Data from: Predicting invasion success of cultivated naturalized plants in China

Data files

Jan 03, 2025 version files 94.49 KB

Abstract

Plant invasions pose significant threats to native ecosystems, human health, and global economies. However, the complex and multidimensional nature of factors influencing plant invasions makes it challenging to predict and interpret their invasion success accurately. Using a robust machine learning algorithm, random forest, and an extensive suite of characteristics related to environmental niches, species traits, and propagule pressure, we developed a classification model to predict the invasion success of naturalized cultivated plants in China. Based on the final optimal model, we evaluated the relative importance of individual and grouped variables and their prediction performance. Our study identified key individual variables within each of three groupings: climatic suitability and native range size (environmental niches), phylogenetic distance to the closest native taxon and vegetative propagation mode (species traits), and the number of botanical gardens and provinces where species were cultivated (propagule pressure). Remarkably, when grouped variables were evaluated, the relative importance of grouped variables increased dramatically—by 13.5 to 17.7 times—compared to the cumulative importance of individual variables within a category. However, the relative importance of one category was primarily due to the number of variables within each category rather than its inherent characteristics.

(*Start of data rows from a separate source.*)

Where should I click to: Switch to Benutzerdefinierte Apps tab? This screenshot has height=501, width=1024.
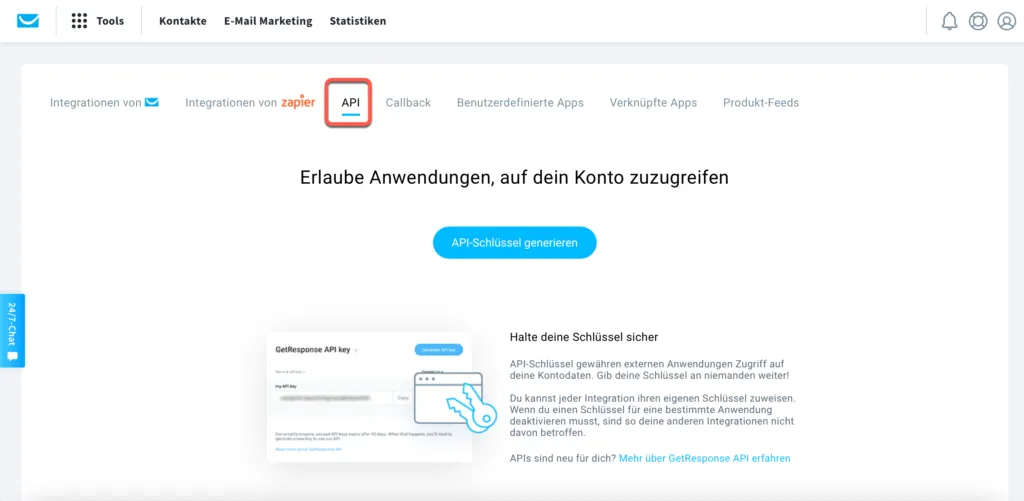[x=520, y=103]
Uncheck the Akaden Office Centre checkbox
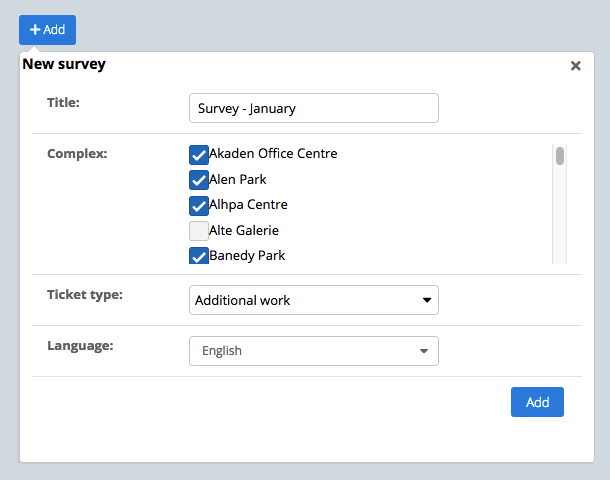This screenshot has width=610, height=480. [198, 154]
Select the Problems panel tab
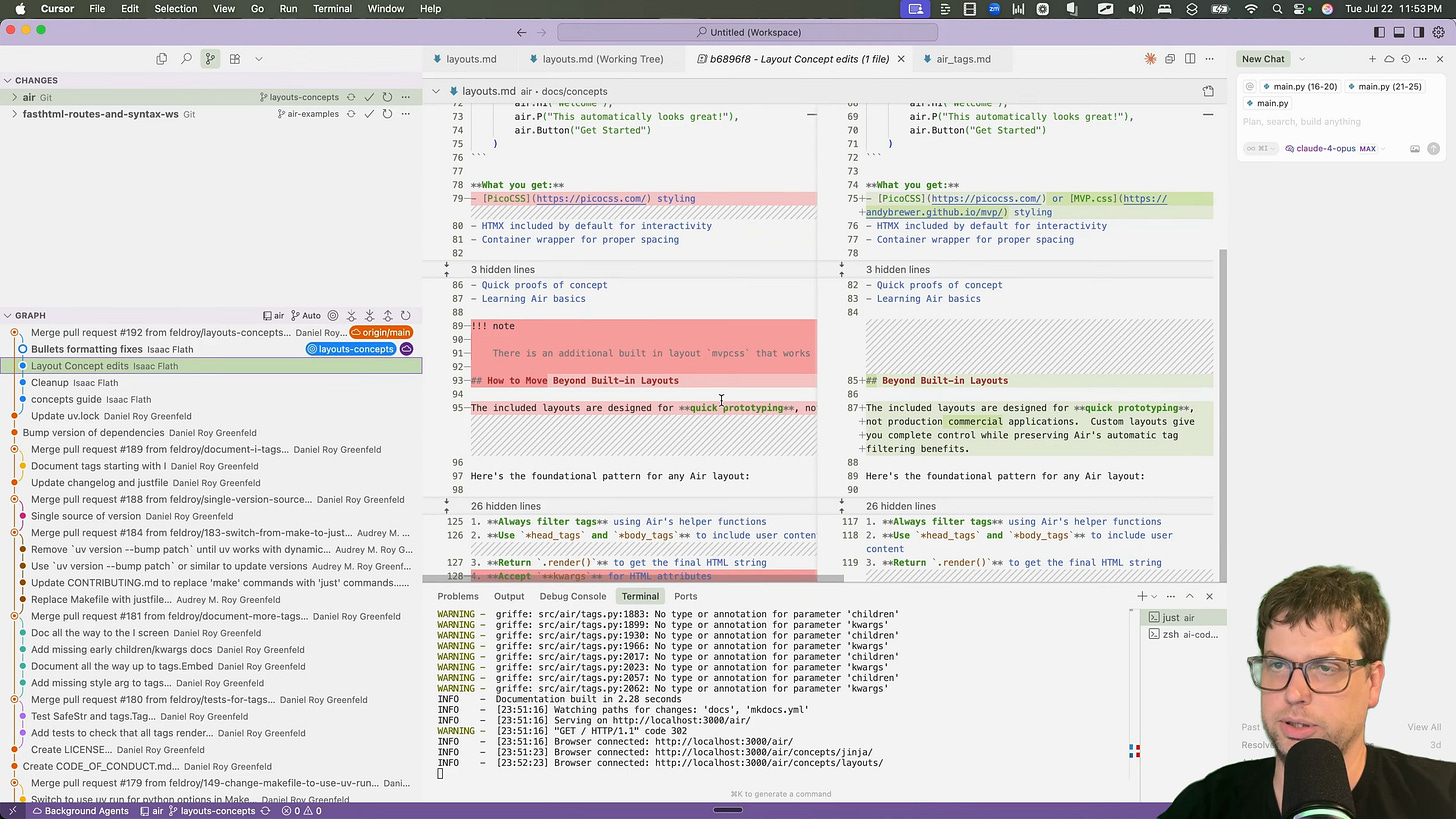 457,596
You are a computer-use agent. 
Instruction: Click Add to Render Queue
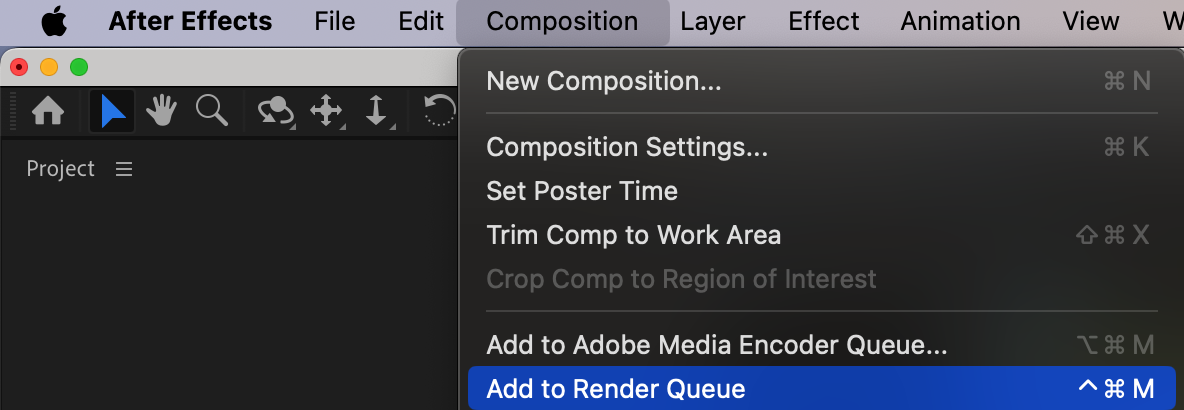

Synthesis and applications. Our findings emphasize the necessity of developing data-driven predictive tools for effective invasion risk assessment using large datasets. We also highlight the importance of grouped variables in enhancing model interpretability. For practical application in China, we recommend prioritizing surveillance of alien plant species with large native ranges and high climatic suitability. Implementing a tiered risk assessment system based on our random forest model can allow for a more effective allocation of resources for monitoring and managing invasive species. Ultimately, interdisciplinary collaboration is crucial for implementing and applying these predictive tools, thereby protecting biodiversity, ecosystem services, and economic interests.